What is the expected output? What do you see instead?

Expect transfer to complete quickly similar to the same speed when
transferring without using Honeyd. Instead I see a short burst where approx
2112 kb are transferred, followed by several shorter bursts and a long
delay at shutdown.

What version of the product are you using? On what operating system?

1.5c and SVN trunk.

Please provide any additional information below.

The systems are on the same 100mb ethernet lan. Transferring the same file
and bypassing Honeyd takes 1 second (4.9MB/s).

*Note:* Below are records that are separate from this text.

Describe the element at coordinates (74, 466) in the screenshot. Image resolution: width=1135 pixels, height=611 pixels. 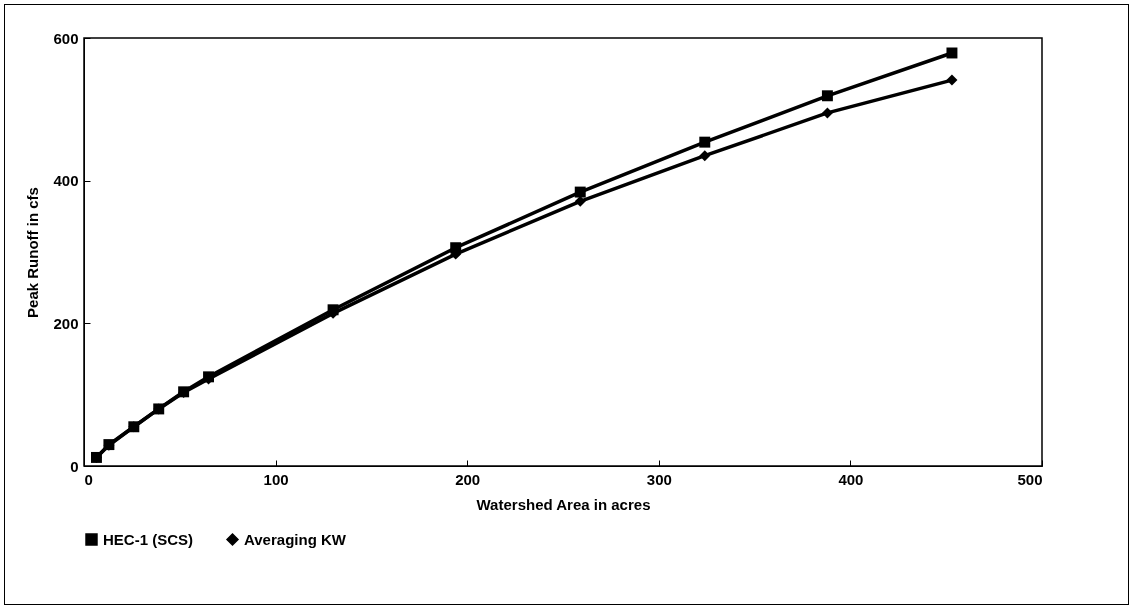
I see `y-tick-label: 0` at that location.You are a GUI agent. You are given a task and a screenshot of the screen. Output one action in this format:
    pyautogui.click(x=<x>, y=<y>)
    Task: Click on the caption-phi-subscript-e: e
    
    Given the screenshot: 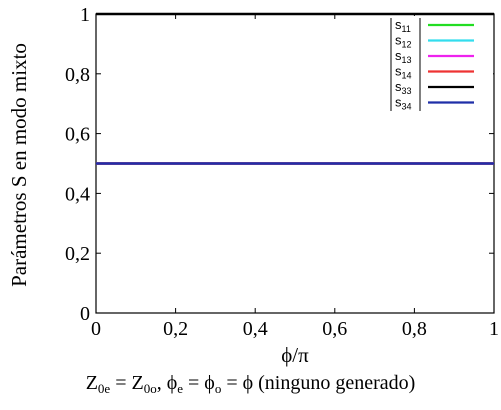 What is the action you would take?
    pyautogui.click(x=180, y=388)
    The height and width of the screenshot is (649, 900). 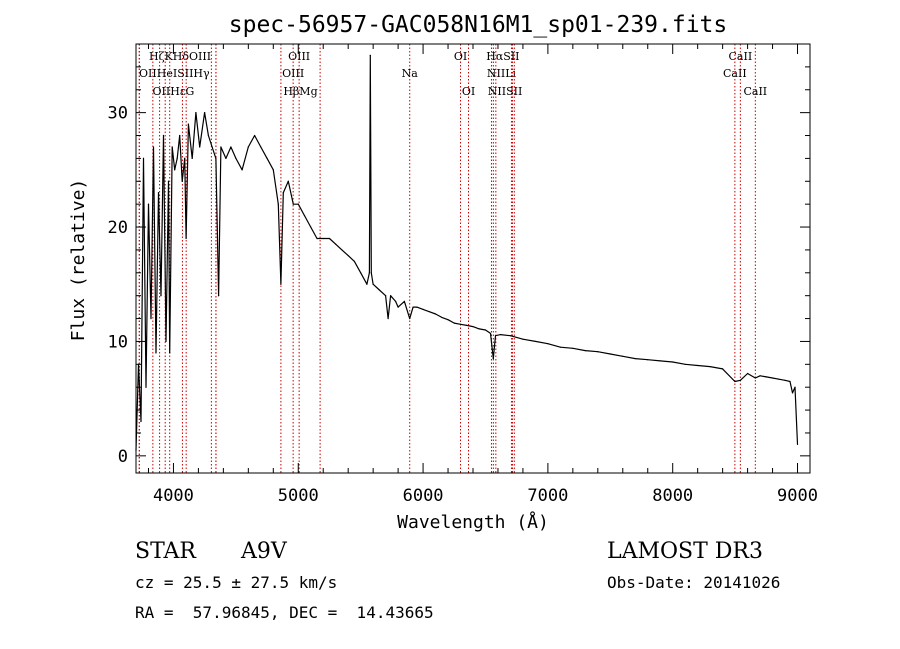 What do you see at coordinates (735, 74) in the screenshot?
I see `line-label-13: CaII` at bounding box center [735, 74].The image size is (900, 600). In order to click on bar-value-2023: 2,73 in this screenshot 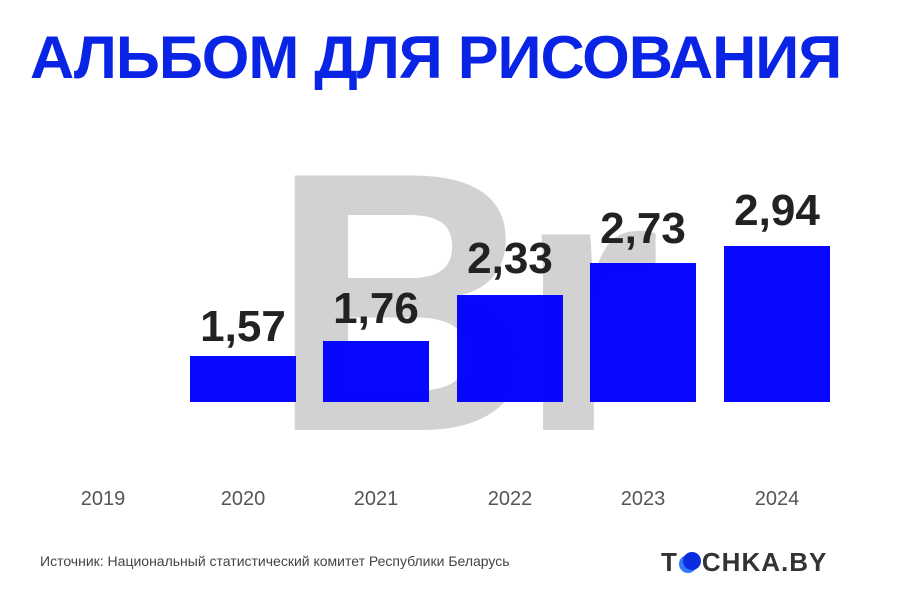, I will do `click(643, 228)`. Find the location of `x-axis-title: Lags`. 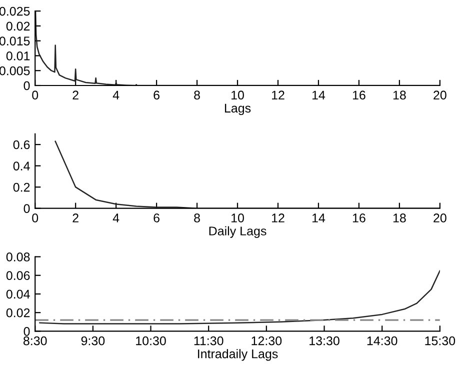

x-axis-title: Lags is located at coordinates (238, 110).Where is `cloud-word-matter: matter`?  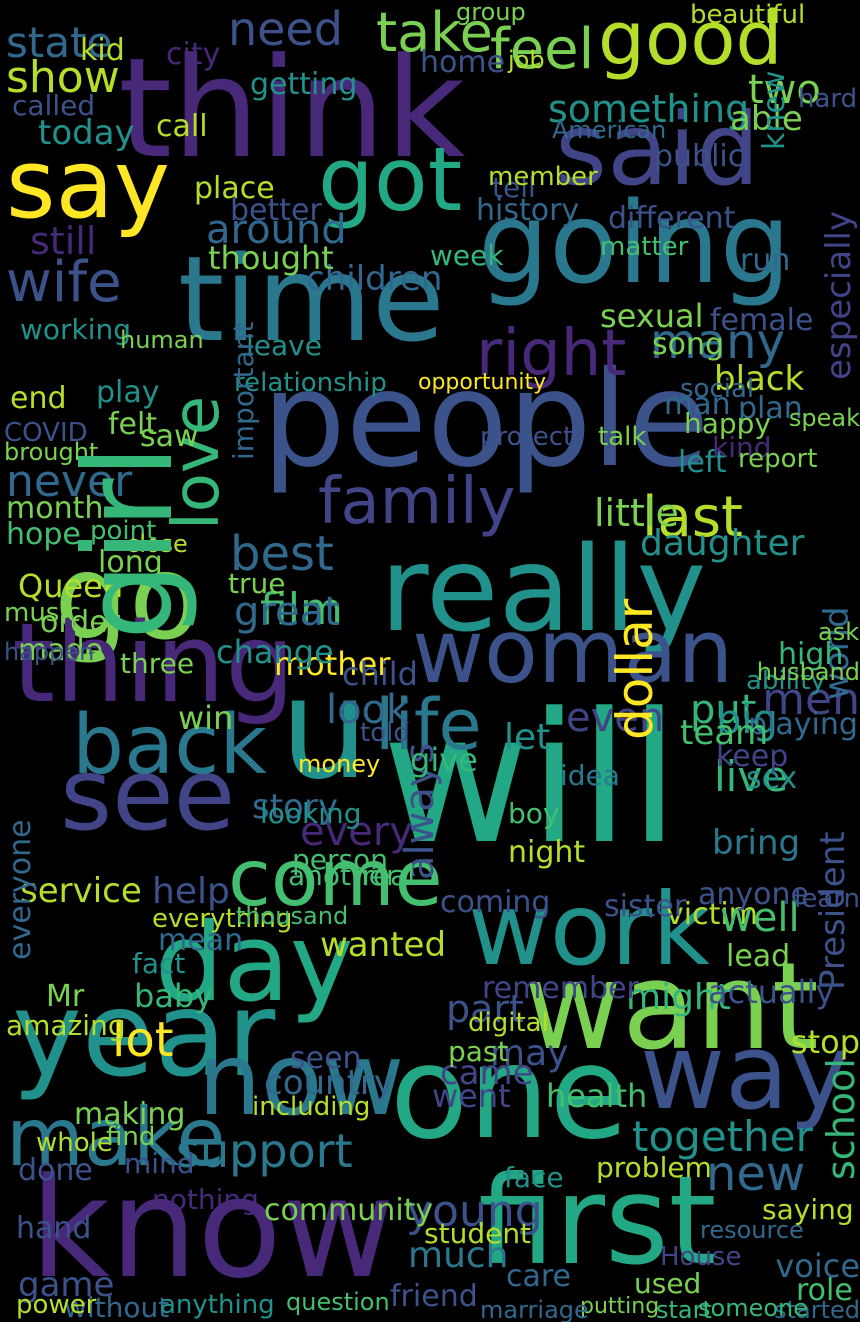 cloud-word-matter: matter is located at coordinates (644, 247).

Transferring through Honeyd
proxy takes 32 seconds at 156 KB/s.

Original issue reported on code.google.com by pkwar...@gmail.com on 4 Jun 2009 at 1:57

GoogleCodeExporter commented 8 years ago
Here is a patch that fixed the majority of the performance issues I was seeing 
with Honeyd. The primary problem I found was that out of order TCP packets are 
dropped instead of buffered.

This patch makes the following changes:
- Increases the default window and TCP buffer sizes.
- Buffers out of order packets instead of dropping them.
- Responds to keep alive packets with an ACK.
- Handles TCP packet checksums set to 0xffff.
- Sets checksums on packets received on lookback device to allow Honeyd to run 
on the loopback interface.
- Allows up to 8192 byte UDP packets (from 2048).